Cardozo was past his best here, but it was only two years before that he registered the most spectacular individual season Mexico has ever seen, scoring 59 goals in 45 games with Toluca. Ruiz was a certified midfield maestro for Santos with over a century of assists and more than 300 club appearances, while Veron was just a few seasons into a historic tenure with Pumas at center back and would go on to record more than 400 club appearances and four league titles in Mexico City.
This wouldn’t be enough to hold off Chivas, though, as Guadalajara disposed of Los Tuzos in the Round of 16 before being eliminated themselves by Atletico Paranaense in the semis.
Tigres would also sign a star striker for a few weeks; Salvador Cabañas on loan from Chiapas. Unfortunately, the Paraguayan sensation wouldn’t register a goal for the Felinos in four games as they met their demise in the quarterfinals to eventual champions Sao Paulo.
The last time Mexican clubs would make one of these weird loan moves would come in 2007. Club America signed both Felipe Baloy and Luis Ernesto Perez from Monterrey as Las Aguilas, on the back of a now-superstar Cabañas, would make it to the quarterfinals.
After that, the practice just kind of stopped, but it remains as one of the more unique things in sports that have come out of Mexico. Imagine if Champions League clubs could sign star players on loan from the remaining of Europe’s elite. Imagine if Tom Brady and LeBron James could put their well-documented recruiting skills to work before their respective playoff runs every year.
The fact that other Liga MX clubs would agree to such short-term loans, with the threat of injuries and the parent club losing important training days for their star players, shows just how much Liga MX was united in their efforts in South America.

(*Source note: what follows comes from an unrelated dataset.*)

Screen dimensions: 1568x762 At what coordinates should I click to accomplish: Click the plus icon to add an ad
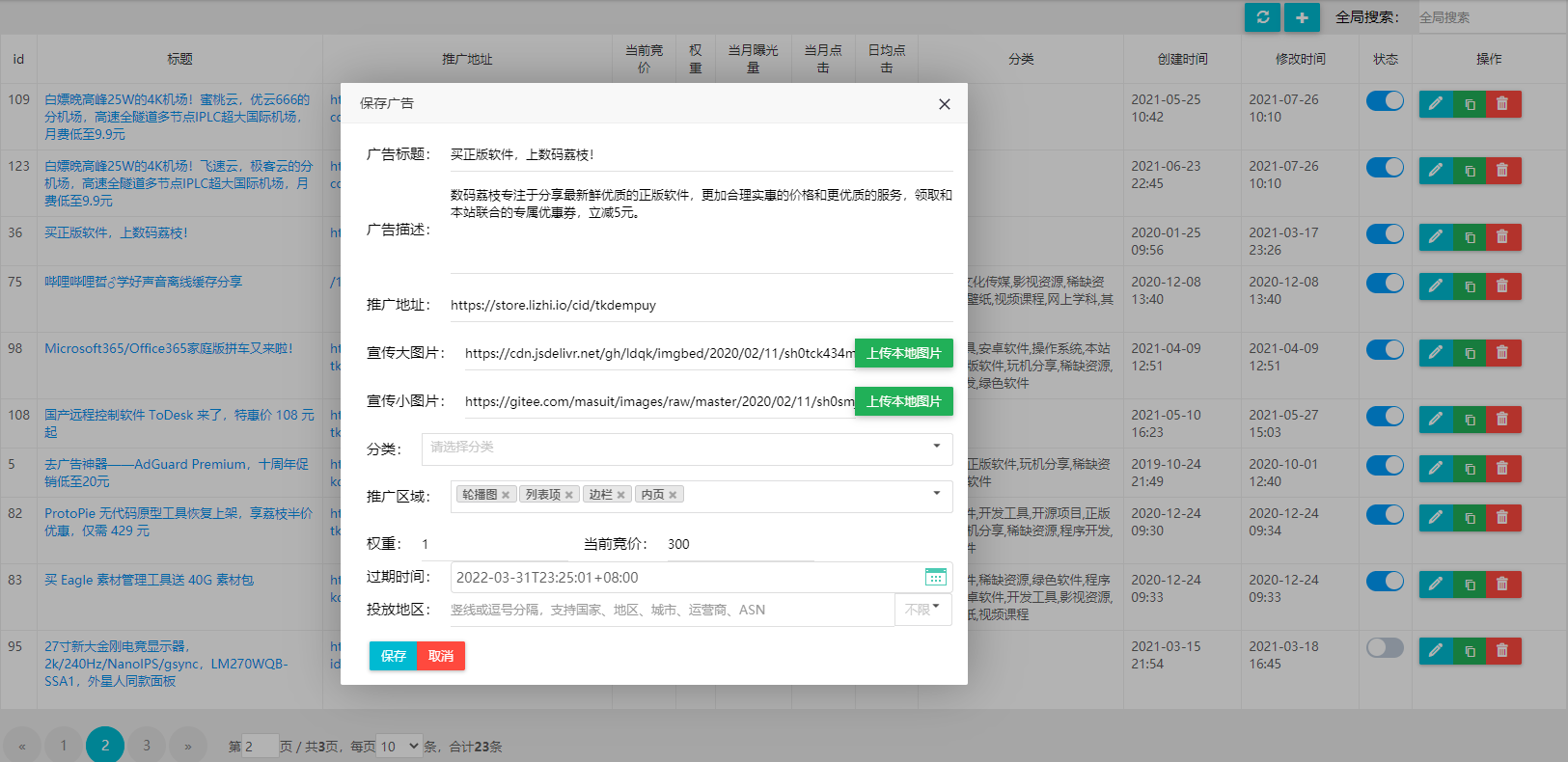[1302, 17]
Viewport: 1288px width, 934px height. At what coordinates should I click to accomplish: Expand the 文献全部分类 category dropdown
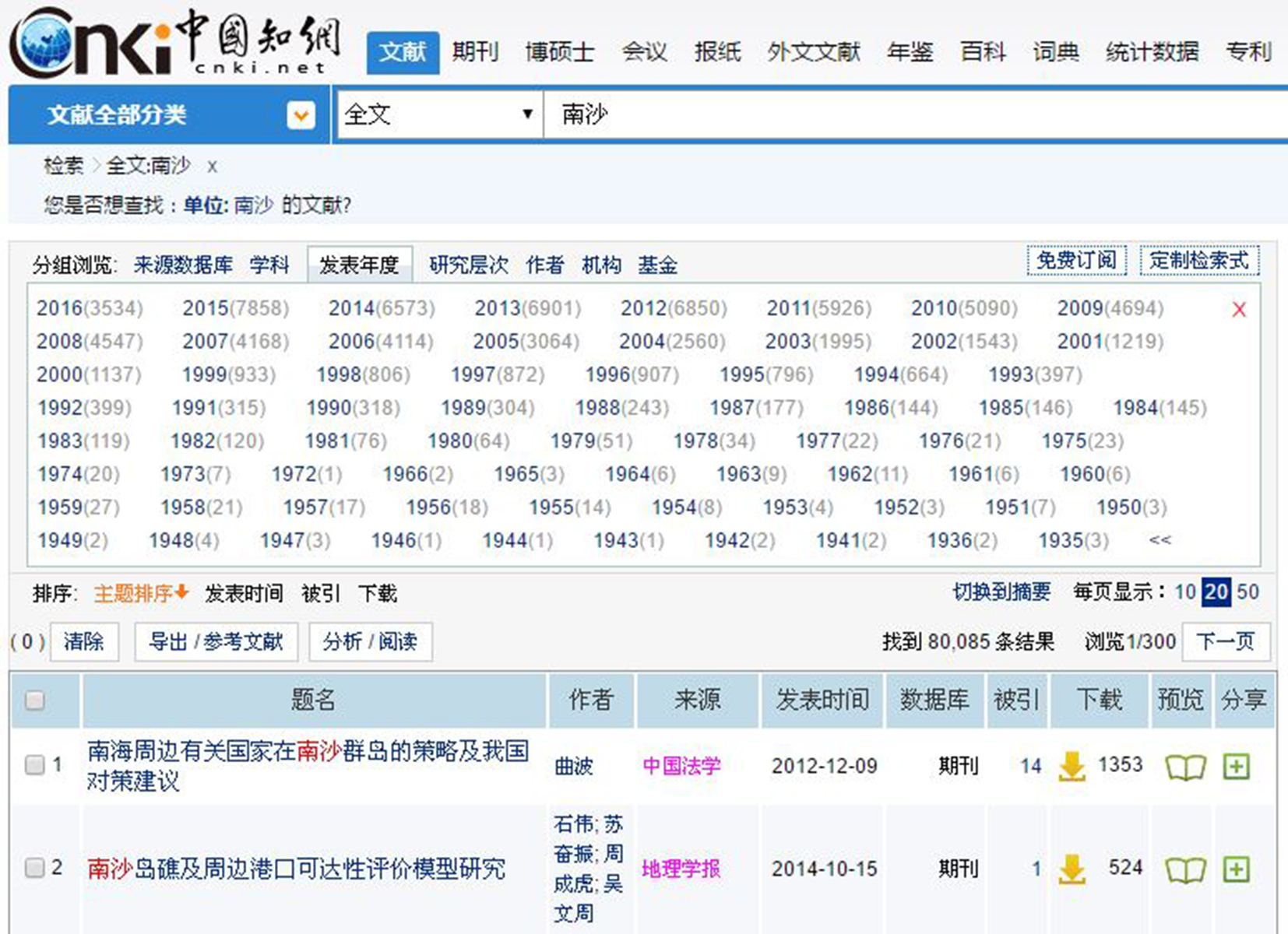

They respected the cup, they knew how big it was, and treated it as such. The league—or country—came together to get its name up there in the lore of the Copa Libertadores. Mexican clubs liked being the outsiders, the ones coming to crash the party, they relished in it, and the league as a whole was determined to show its strength to CONMEBOL.
They came close on three occasions—Cruz Azul in 2001, Chivas in 2010 and Tigres in 2015—but no Mexican club could ever achieve what, in footballing terms, is a harder competition to win than the Liga MX or the Concacaf Champions League.
Mexico’s return to the Libertadores is not out of the question. According to Futbol Total, Liga MX as well as MLS clubs have asked Concacaf president Victor Montagliani to look into the possibility of joining the Libertadores in 2021. Conmebol president Alejandro Dominguez has kept the “door open” for Liga MX teams to return, but nothing is definite. Either way, we’ll probably never see this practice again in world football.
It’s hard to see a league come together to help their domestic teams in an international club competition. The money, logistics, team responsibilities, and marketing just wouldn’t let this work today, but at least we can look back.